Records from a collection:
:::::
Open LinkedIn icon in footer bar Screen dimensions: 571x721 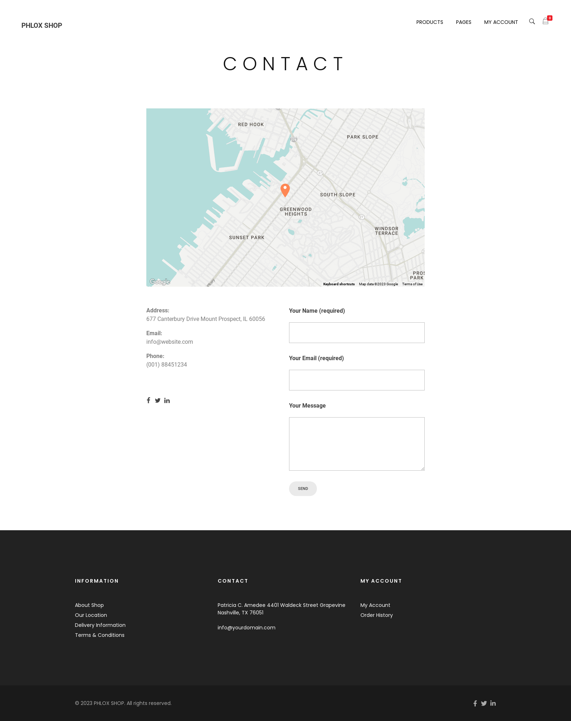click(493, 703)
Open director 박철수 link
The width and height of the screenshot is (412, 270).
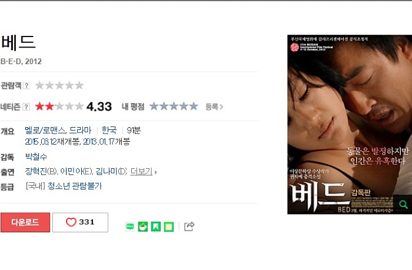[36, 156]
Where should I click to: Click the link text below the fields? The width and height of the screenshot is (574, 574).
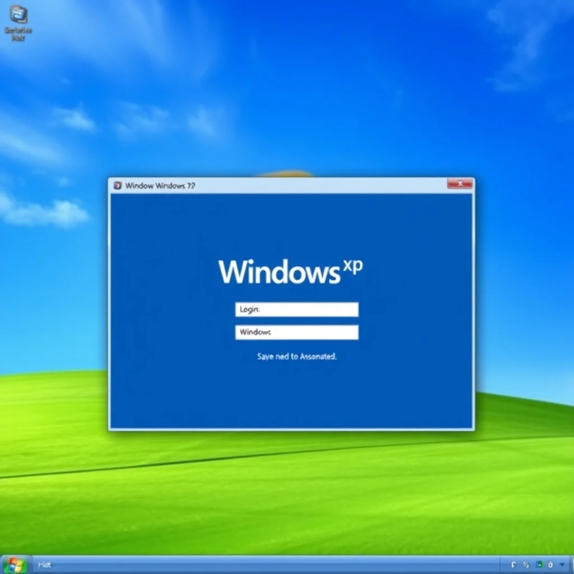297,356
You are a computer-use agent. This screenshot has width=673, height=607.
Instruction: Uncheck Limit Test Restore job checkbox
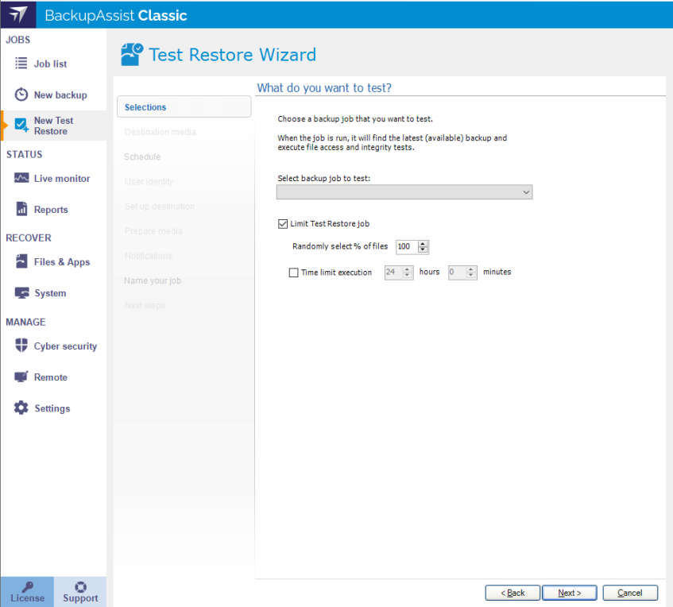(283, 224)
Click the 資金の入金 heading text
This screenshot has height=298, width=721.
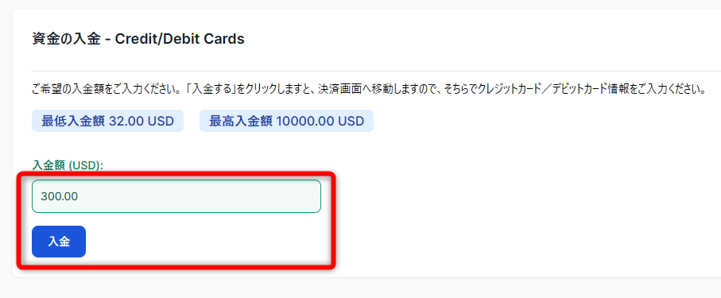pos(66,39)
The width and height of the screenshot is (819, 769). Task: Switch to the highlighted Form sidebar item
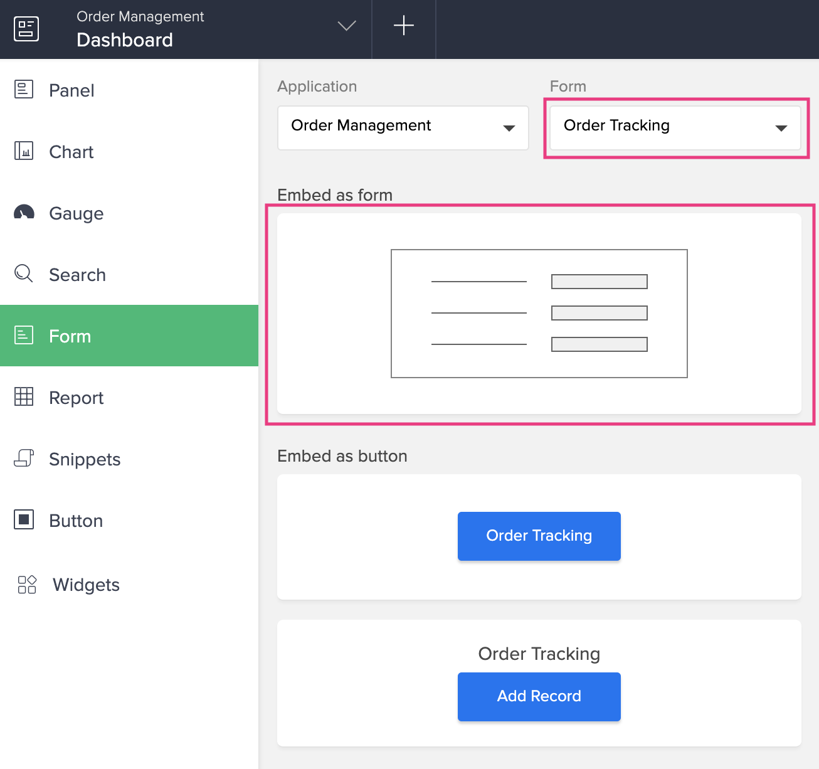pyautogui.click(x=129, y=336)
:::::
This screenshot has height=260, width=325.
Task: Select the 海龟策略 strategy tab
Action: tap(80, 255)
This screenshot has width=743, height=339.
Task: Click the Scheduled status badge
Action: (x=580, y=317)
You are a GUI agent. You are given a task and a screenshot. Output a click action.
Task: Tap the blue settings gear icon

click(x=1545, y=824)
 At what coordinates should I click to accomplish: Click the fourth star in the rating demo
:::::
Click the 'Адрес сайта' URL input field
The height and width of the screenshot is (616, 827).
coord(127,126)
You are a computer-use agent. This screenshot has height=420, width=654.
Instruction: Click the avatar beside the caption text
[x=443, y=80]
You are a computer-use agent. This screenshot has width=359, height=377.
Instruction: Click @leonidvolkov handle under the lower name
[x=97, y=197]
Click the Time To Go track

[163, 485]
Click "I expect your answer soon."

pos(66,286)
:::::
WHAT YOU WILL DO:
For each line above that contains the word "agent", copy that line.

EXERCISE RESPONSE:
You are a computer-use agent. This screenshot has width=673, height=607.
You are a GUI agent. You are given a task and a screenshot. Output a click action.
You are a computer-use agent. This screenshot has height=420, width=654.
You are a computer-use agent. This screenshot has width=359, height=377.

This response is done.